ASSIGNED TASK A: List everything the page about Dean Richardson says "experts" do.
ASSIGNED TASK B:
Answer these from the page about Dean Richardson:
(i) How many years of video "webcam" experience did Dean already have before the first British emergency began?
(ii) How long ago did his first professional body accredit him?
(iii) Which union is he a member of?
ASSIGNED TASK C: Carry on writing the page about Dean Richardson, starting after its last sentence.

If your answer is: YES … you’re probably looking at this website! 👍🏻
Being Aware of Non-British Online Therapy
You might prefer a therapist who is British, operating from England. But how do you judge if the service you’re looking at provides this?
There are a number of services currently marketing themselves heavily – that are not British. This is fine, except they’re not being clear about this… at all!
Click to read my article Tips for Recognising Non-British Therapy Services…
About Dean Richardson MNCPS (Accred/Reg)
You could choose any couple / group counsellor…
Given that this will be the most intimate and vulnerable you could feel alongside your partner(s), you would want a skilled professional whose experience and specialism you could trust; whose focus would be upon your distinct relationship. Your couple, throuple or group relationship will be in good hands with Dean. He works from Great Britain, is Independent of "box 'em/shift 'em" therapy services, and identifies as a gay couple counsellor. He's also easily payable in pounds sterling! Dean already had an impressive 17 years actual video "webcam" experience - way before the first British emergency began (when suddenly many counsellors added a Video option to their portfolio, having not practised so previously! 🤔).
What makes Dean Distinct
- Dean is sensitive and effective to your sexuality / gender-identity and intimate ways of relating to each other. You'll discover quickly that Dean is an informed member of your own community.
- Dean demonstrates adept skills with lesbian, gay, bisexual, asexual, fluid, mixed sexuality and same-or-mixed gender relationships having over 25 years' experience as a counsellor.
- Dean avoids taking a the role of "all-knowing expert" (whether requested or projected onto him by the clients). "Experts" tell you what to do, do not learn very well from others, and struggle to adapt to new situations. A couple counsellor must be curious, adaptive, and ask questions from a "not knowing" position so that the relationship in counselling benefits from re-examination.
- Dean speaks plain English (and can swear like a virtuoso if you like, or not at all if you prefer). He works cooperatively with your relationship (no unnecessary silence, or just "hmms...").
- Dean was originally accredited by his first professional body 15 years ago; he is now an accredited registrant with The National Counselling and Psychotherapy Society. Accreditation is a valued recognition of a counsellor's substantial experience. Dean is also a member of the Psychotherapy and Counselling Union of Great Britain.

MATERIAL PROVIDED:
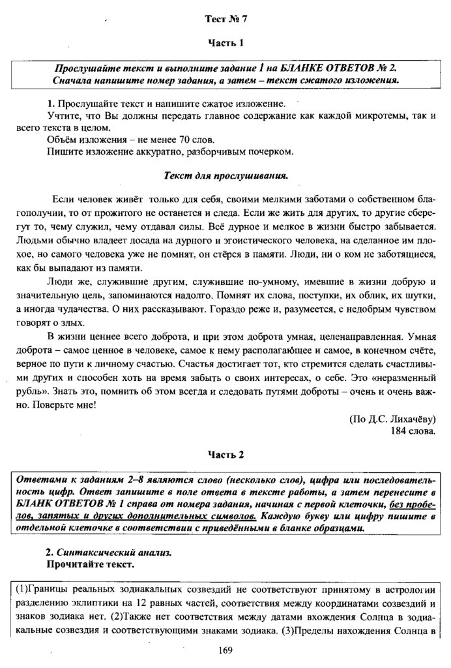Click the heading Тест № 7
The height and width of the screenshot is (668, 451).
(226, 20)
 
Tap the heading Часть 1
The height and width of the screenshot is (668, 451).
(226, 43)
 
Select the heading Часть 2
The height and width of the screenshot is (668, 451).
(226, 454)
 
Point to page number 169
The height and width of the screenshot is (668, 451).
(226, 650)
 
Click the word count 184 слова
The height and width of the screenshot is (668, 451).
(413, 431)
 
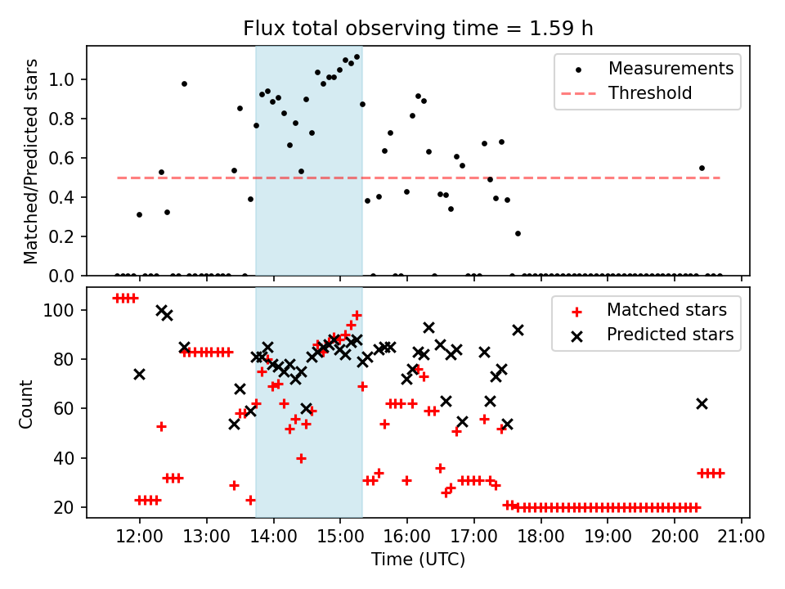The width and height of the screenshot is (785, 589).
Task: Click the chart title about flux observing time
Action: pyautogui.click(x=418, y=29)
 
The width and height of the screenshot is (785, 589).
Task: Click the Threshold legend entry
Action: pyautogui.click(x=650, y=93)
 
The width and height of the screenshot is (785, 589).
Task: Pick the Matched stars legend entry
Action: pyautogui.click(x=666, y=310)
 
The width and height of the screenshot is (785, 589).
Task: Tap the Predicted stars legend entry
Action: pyautogui.click(x=670, y=335)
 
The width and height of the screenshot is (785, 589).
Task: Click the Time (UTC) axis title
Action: pyautogui.click(x=418, y=560)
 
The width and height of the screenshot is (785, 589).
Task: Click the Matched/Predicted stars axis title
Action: pyautogui.click(x=30, y=161)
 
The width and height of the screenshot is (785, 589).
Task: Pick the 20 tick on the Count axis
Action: pyautogui.click(x=69, y=507)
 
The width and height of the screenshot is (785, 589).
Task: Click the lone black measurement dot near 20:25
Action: pyautogui.click(x=702, y=168)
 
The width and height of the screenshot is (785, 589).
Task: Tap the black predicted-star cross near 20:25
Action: pyautogui.click(x=702, y=403)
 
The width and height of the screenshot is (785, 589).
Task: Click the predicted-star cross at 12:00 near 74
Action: pyautogui.click(x=139, y=374)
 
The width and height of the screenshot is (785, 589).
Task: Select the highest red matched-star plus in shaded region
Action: pyautogui.click(x=357, y=315)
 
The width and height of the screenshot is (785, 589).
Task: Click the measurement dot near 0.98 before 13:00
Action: pyautogui.click(x=184, y=83)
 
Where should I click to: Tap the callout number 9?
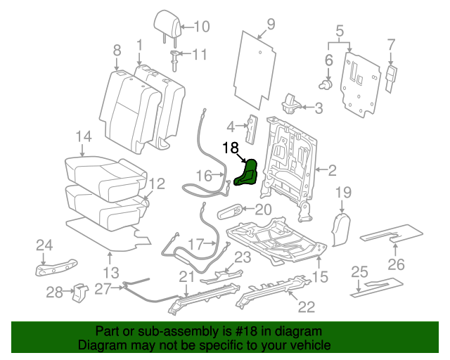[x=270, y=28]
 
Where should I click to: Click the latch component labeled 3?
[x=290, y=104]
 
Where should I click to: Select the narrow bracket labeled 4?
[x=250, y=129]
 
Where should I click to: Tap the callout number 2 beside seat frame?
[x=332, y=169]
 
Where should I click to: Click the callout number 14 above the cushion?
[x=84, y=136]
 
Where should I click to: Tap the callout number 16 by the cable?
[x=204, y=176]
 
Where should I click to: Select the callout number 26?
[x=397, y=264]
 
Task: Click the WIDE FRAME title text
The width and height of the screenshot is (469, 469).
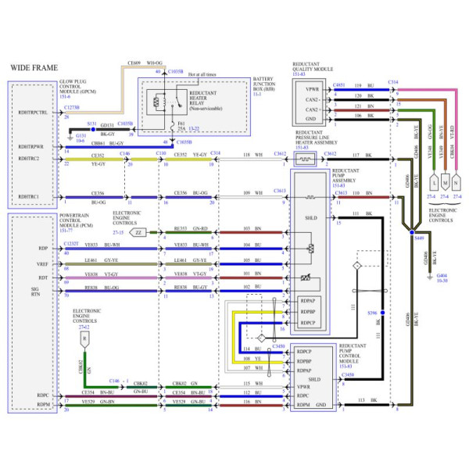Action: (x=33, y=69)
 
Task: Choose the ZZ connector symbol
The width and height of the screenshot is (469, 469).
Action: (x=138, y=232)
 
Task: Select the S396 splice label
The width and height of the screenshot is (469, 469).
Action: (x=371, y=313)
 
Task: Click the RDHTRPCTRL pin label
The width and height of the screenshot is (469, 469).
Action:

RESULT A:
- Tell you what to do
- Do not learn very well from others
- Struggle to adapt to new situations

RESULT B:
(i) 17 years
(ii) 15 years ago
(iii) The Psychotherapy and Counselling Union of Great Britain

RESULT C:
- Dean is a British Counsellor working from the South of England. Unlike other counselling services operating from abroad Dean is registered, accredited, insured & supervised from within England (not from abroad).
If any of this resonates with you and your partner(s), you should probably meet with the Gay Relationship Counsellor: Dean Richardson MNCPS (Accred/Reg) via Zoom, Skype, Whatsapp and other secure, reliable video conferencing media.
Dean focuses on LGBT/QIA+ relationships as a specialty in therapy. He works with individuals, couples and small groups. Plus, he's qualified to a postgraduate level (Chichester PG Diploma in Psychodynamic / Systemic Couple Counselling, IGA National Foundation in Group Counselling), and works as a private practice counsellor employing 25+ years experience*.
(*Very Important: not all counsellors have such specific skills for working with couples nor groups. Those who are initially trained to use common "Individual" Counselling skills have no experience in working therapeutically with relationships. Such counsellors may try, perhaps out of misplaced goodwill, to employ "individual" techniques (multiplied by 2) but the couple or group will find that the approach is ineffective. Simply put: it's the wrong approach; your relationship is not part of the counsellor's primary theoretical framework. Remember always to ask your potential counsellor: "what qualifies you to work with our relationship?" and trust your instincts based on what you hear.